Marco Lovelle Gomez

• The main goal of my PhD work was to try to elucidate the major pathways of antibiotics into the bacterial cell, and their interaction at the molecular level with bacterial membrane components. Bacterial membranes show high structural complexity. The outer membrane of Gram-negative bacteria, acting as a selectively permeable barrier, enables the bacterial cell to survive in various hostile environments. Restricted permeability is one important factor in determining antibiotic resistance as no antimicrobial agent will be effective unless it can penetrate the cell wall, so that knowledge of their composition and function becomes essential to the design and development of effective antibiotics.

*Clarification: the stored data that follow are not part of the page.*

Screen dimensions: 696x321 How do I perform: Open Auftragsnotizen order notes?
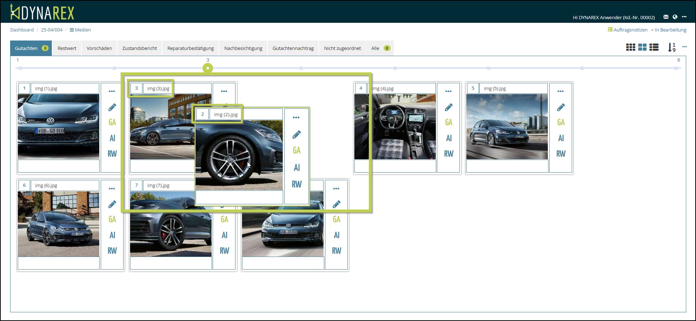pyautogui.click(x=628, y=30)
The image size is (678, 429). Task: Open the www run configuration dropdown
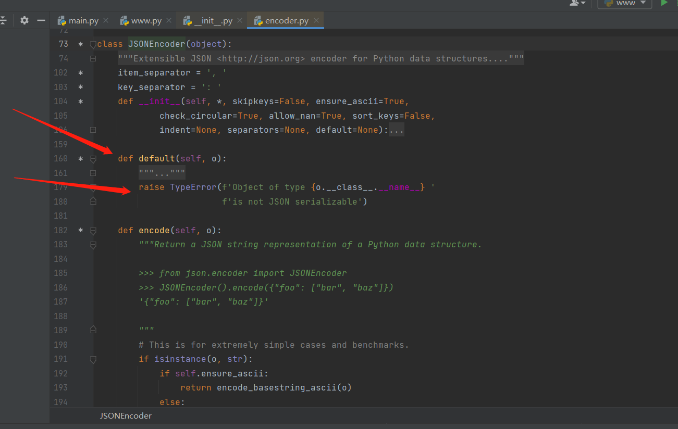pyautogui.click(x=624, y=3)
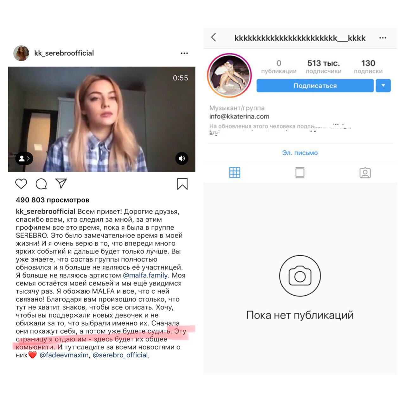
Task: Open the @fadeevmaxim mention link
Action: (64, 355)
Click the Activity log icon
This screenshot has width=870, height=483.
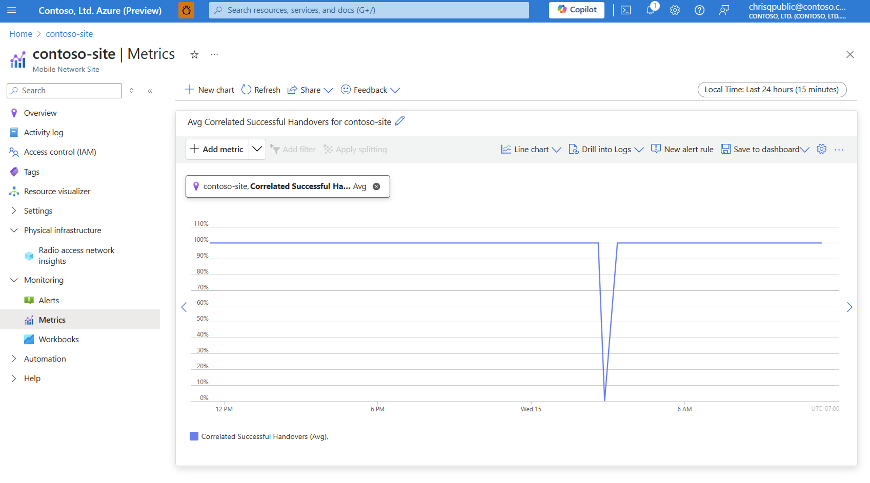pyautogui.click(x=13, y=132)
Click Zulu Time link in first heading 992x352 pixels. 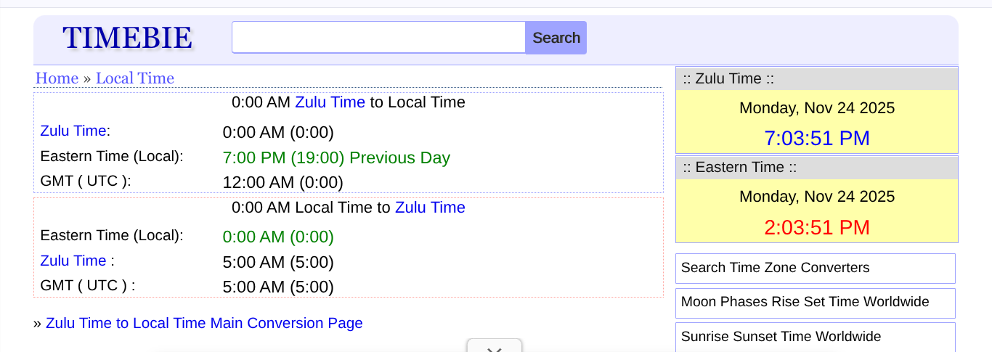330,102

Channel forming proteins are a very important membrane component involved in the influx of several hydrophilic compounds, including different families of antibiotics. In the present work, fluorescence techniques are combined with high-resolution conductance measurements (black lipid bilayer technique) to characterize these biological structures in the presence and in the absence of antibiotics. Results obtained from fluorescence measurements can be successfully combined with bilayer measurements revealing details of the molecular interactions between the antibiotic and the the major porins of Escherichia coli. Cephalosporin studies proved the importance of the use of these two techniques and show that these interactions were higher for OmpF than for OmpC. Studies on single mutated OmpF porins demonstrated the drastic effect on channel permeation by substitution of a single amino acid. The replacement of a positively charged residue by a neutral one in the channel constriction zone results in a much lower main effective barrier for the translocation of antibiotics. Our studies with enrofloxacin not only corroborate this fact but also show that the replacement of an aminoacid residue away from the constriction zone also affects the antibiotic transport. The comprehensive information provided by the complementary and wide-ranging studies of drug-porin interactions can provide a thorough understanding of the mechanisms of drug intake and resistance, which can enable refinement of the current drug therapies and the design of new types of antibiotics to target resistant organisms.